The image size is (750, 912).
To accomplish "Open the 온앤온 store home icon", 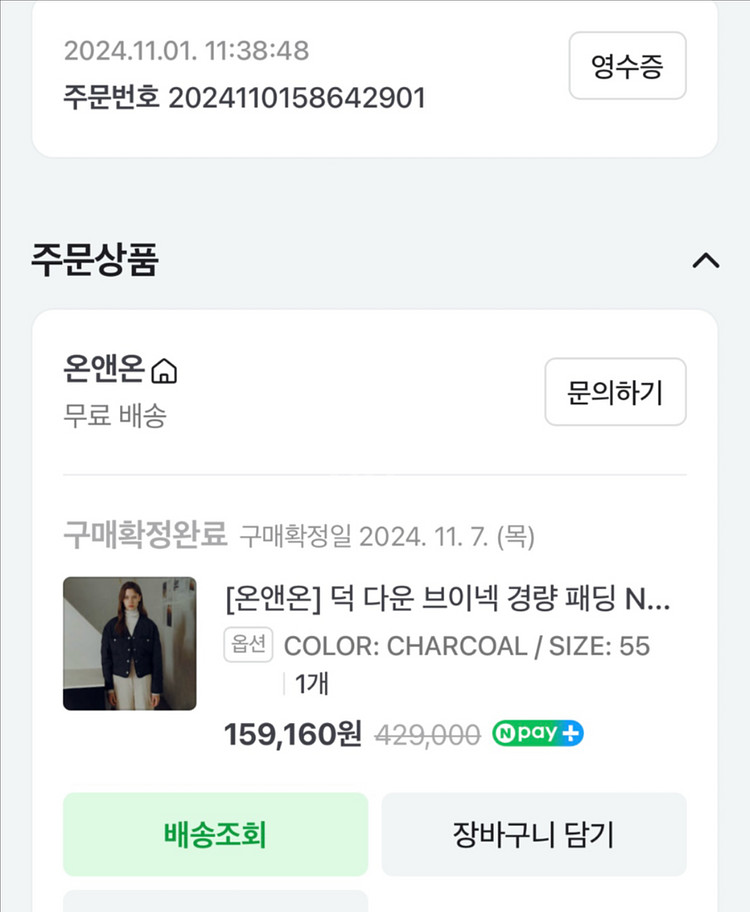I will (164, 372).
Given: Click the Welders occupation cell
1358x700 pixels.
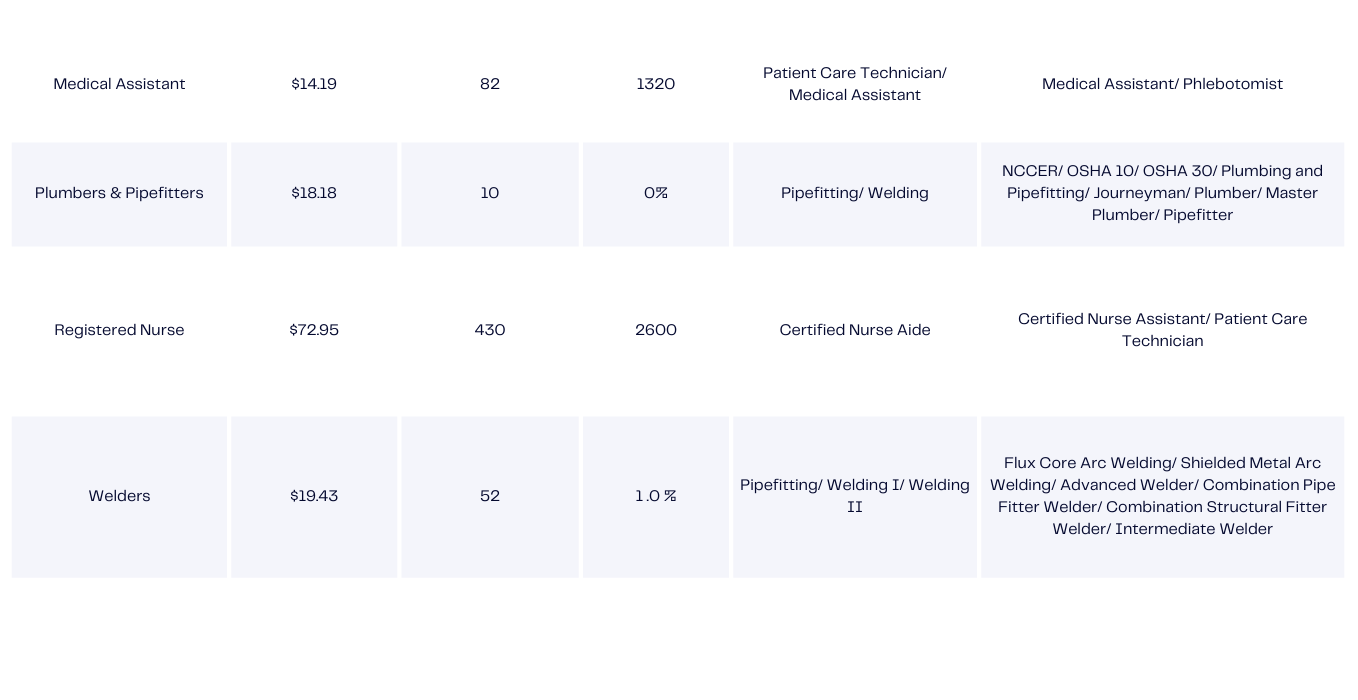Looking at the screenshot, I should point(119,496).
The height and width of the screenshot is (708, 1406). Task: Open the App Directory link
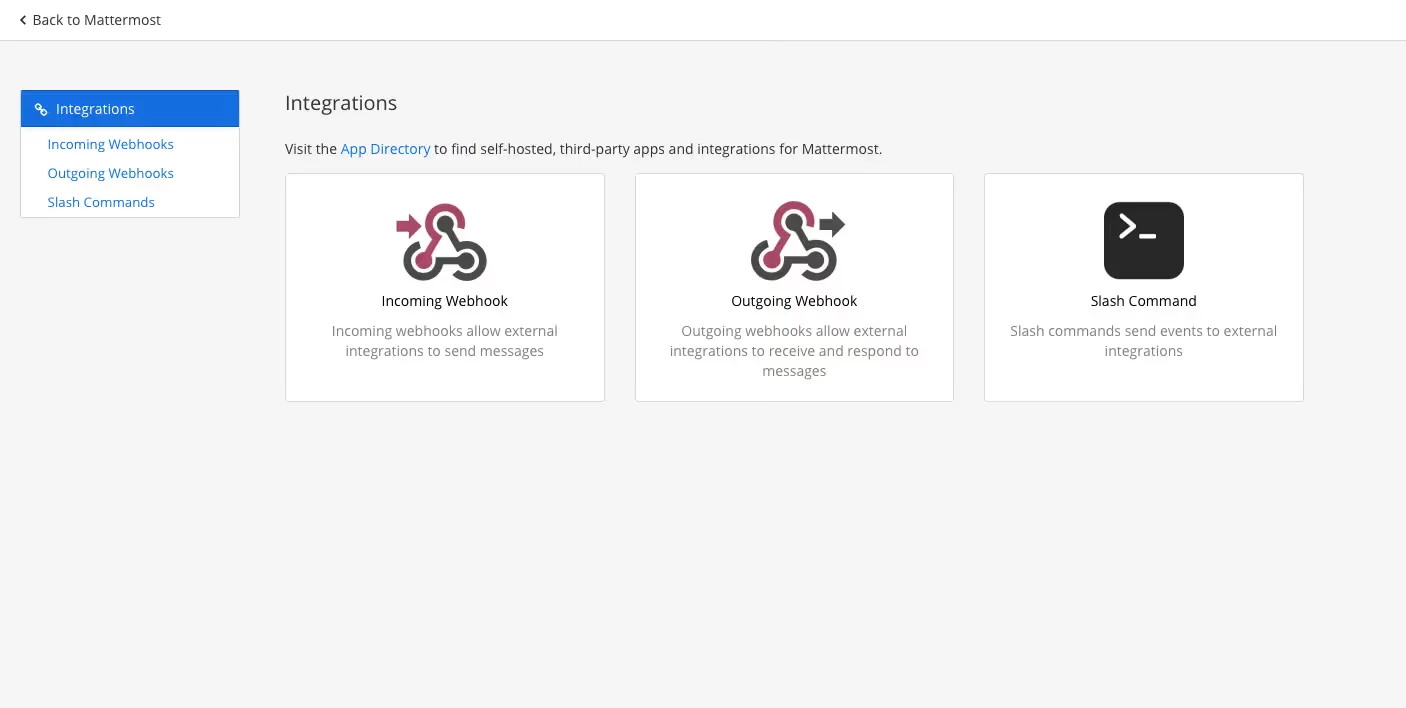(x=385, y=149)
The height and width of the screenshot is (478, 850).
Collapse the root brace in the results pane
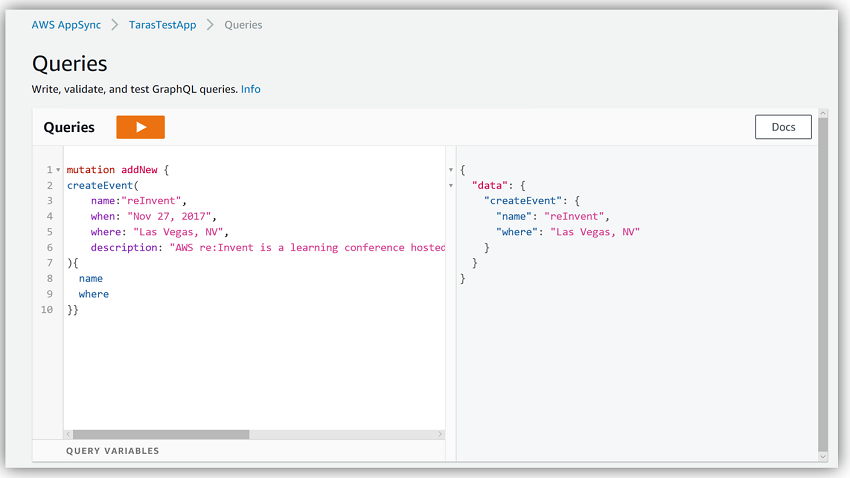tap(451, 170)
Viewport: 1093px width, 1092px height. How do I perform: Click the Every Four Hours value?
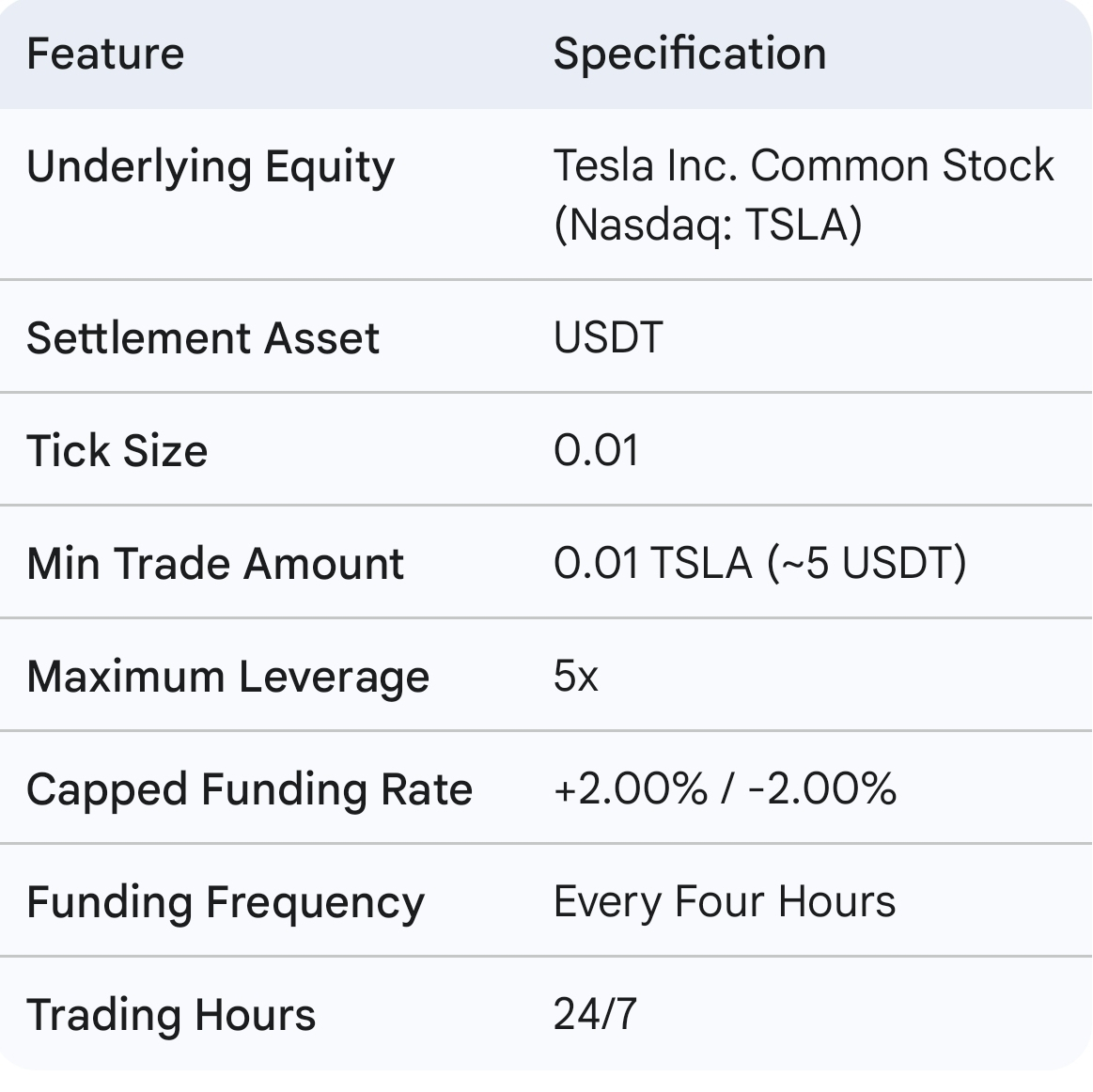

========================

- _EXERCISE AIM_
Write out the entries from the line containing "The height and width of the screenshot is (478, 850)." through the end of the entries, inclusive, leaving out the pictures.

- _WRITTEN ANSWER_
The height and width of the screenshot is (478, 850).
Collapse the root brace in the results pane
tap(451, 170)
Viewport: 1093px width, 1092px height. How do I perform: Click the Every Four Hours value?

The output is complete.